Tuesday, December 11, 2012
The eighteenth meeting of the Conference of the Parties (COP) to the United Nations Framework Convention on Climate Change (UNFCCC) was uneventful; nations primarily reiterated a general intent to negotiate post-Kyoto emissions reduction obligations at the next meeting. There was no major breakthrough in the earlier positions of major emitters; they merely agree to pursue new directions in future negotiations.
Nevertheless, one important development occured at the Doha meeting. The COP adopted a report, "Approaches to address loss and damage associated with climate change impacts in developing countries that are particularly vulnerable to the adverse effects of climate change to enhance adaptive capacity." [The Loss and Damage Report or the Report].
To date both UNFCCC and the Kyoto Protocol have focused on mitigation and adaptation. With respect to both actions, developed countries undertook financial responsibility to help particularly vulnerable developing countries. Since the COP meeting in Copenhagen, the focus on providing accelerated funding for both efforts increased; a new Green Climate Fund was established; the focus on adaptation funding increased. The Loss and Damage Report goes a step further and adds a new dimension to ongoing climate treaty negotiations. It provides a framework for discussing and negotiating loss and damage suffered by developing countries because of climate change, including non-economic loss. Some such loss or risks identified include climate-induced shifts in migration patterns, displacement of people, and other special vulnerabilities. The Report sets an agenda for the secretariat to organize an expert meeting and prepare a technical paper on the non-economic losses.

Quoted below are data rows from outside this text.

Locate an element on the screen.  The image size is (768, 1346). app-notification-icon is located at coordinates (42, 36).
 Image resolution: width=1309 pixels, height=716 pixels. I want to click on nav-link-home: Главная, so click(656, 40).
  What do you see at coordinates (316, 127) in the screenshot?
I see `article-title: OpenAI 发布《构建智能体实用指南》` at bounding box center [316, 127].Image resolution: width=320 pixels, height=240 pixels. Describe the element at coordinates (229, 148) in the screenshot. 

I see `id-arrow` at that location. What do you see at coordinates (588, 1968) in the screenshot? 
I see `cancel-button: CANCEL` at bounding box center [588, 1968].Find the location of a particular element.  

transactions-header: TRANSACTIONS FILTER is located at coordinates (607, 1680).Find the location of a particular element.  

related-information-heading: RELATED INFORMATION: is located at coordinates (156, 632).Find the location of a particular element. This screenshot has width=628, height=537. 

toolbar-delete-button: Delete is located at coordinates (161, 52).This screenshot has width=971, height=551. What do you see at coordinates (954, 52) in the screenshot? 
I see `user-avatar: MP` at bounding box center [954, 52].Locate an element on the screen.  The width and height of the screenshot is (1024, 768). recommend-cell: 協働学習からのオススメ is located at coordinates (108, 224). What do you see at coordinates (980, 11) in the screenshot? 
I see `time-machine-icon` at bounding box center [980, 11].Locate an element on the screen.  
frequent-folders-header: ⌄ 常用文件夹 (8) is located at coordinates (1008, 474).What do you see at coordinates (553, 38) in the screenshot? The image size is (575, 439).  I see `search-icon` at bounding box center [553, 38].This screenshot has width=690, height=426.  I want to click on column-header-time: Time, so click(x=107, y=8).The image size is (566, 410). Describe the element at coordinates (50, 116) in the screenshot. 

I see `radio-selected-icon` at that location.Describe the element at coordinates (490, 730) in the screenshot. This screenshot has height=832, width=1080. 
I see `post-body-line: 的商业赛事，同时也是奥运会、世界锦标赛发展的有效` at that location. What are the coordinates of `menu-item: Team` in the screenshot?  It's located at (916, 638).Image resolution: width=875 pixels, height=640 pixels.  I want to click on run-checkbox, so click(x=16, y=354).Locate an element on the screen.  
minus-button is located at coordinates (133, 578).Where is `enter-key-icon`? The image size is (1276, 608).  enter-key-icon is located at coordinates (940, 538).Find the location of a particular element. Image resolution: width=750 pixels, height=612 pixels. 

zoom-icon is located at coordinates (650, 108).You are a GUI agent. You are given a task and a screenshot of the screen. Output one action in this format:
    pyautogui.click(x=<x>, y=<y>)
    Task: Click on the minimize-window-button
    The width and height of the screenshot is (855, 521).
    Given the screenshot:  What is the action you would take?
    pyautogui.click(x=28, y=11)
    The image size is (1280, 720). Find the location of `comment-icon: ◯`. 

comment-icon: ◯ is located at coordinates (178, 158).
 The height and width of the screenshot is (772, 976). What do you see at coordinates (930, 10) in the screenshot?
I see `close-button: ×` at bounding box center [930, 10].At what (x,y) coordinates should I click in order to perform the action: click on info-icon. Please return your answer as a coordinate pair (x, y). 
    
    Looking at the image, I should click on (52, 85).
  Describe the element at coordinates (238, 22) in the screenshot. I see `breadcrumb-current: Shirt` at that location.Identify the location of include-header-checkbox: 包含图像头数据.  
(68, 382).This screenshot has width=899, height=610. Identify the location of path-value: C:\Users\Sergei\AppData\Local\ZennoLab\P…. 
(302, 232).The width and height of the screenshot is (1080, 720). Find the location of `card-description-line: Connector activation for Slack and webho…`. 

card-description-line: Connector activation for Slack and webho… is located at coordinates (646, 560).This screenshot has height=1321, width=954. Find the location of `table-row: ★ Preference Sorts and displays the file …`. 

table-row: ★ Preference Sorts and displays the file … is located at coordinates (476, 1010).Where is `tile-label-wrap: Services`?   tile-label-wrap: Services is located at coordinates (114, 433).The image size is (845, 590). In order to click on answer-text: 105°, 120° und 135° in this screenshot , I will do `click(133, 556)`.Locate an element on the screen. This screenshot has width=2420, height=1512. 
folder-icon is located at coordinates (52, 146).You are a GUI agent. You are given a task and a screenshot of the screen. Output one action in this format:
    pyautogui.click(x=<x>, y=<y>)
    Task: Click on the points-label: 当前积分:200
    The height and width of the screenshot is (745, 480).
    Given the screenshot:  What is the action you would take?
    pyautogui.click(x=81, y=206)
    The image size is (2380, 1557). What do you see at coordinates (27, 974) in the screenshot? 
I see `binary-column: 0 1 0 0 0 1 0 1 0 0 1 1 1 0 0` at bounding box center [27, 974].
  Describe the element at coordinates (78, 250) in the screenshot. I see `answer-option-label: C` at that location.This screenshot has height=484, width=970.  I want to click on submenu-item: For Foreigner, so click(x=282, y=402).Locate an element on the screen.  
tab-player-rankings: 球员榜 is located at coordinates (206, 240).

This is an important development, because it is an implicit acknowledgment that climate change will have serious non-economic consequences, particularly on special populations. It also begs a question that has been pushed to the background in the midst of concerns about the economic implications of climate change—how to value the invaluable? Loss of home, for instance. Of course, the Report recognizes this crucial question, but disappointingly subjects any progress on the issue to the availability of financing. Nevertheless, it is an important step in the correct direction, one that essentially should lead us to think—how exactly should we value climate mitigation efforts?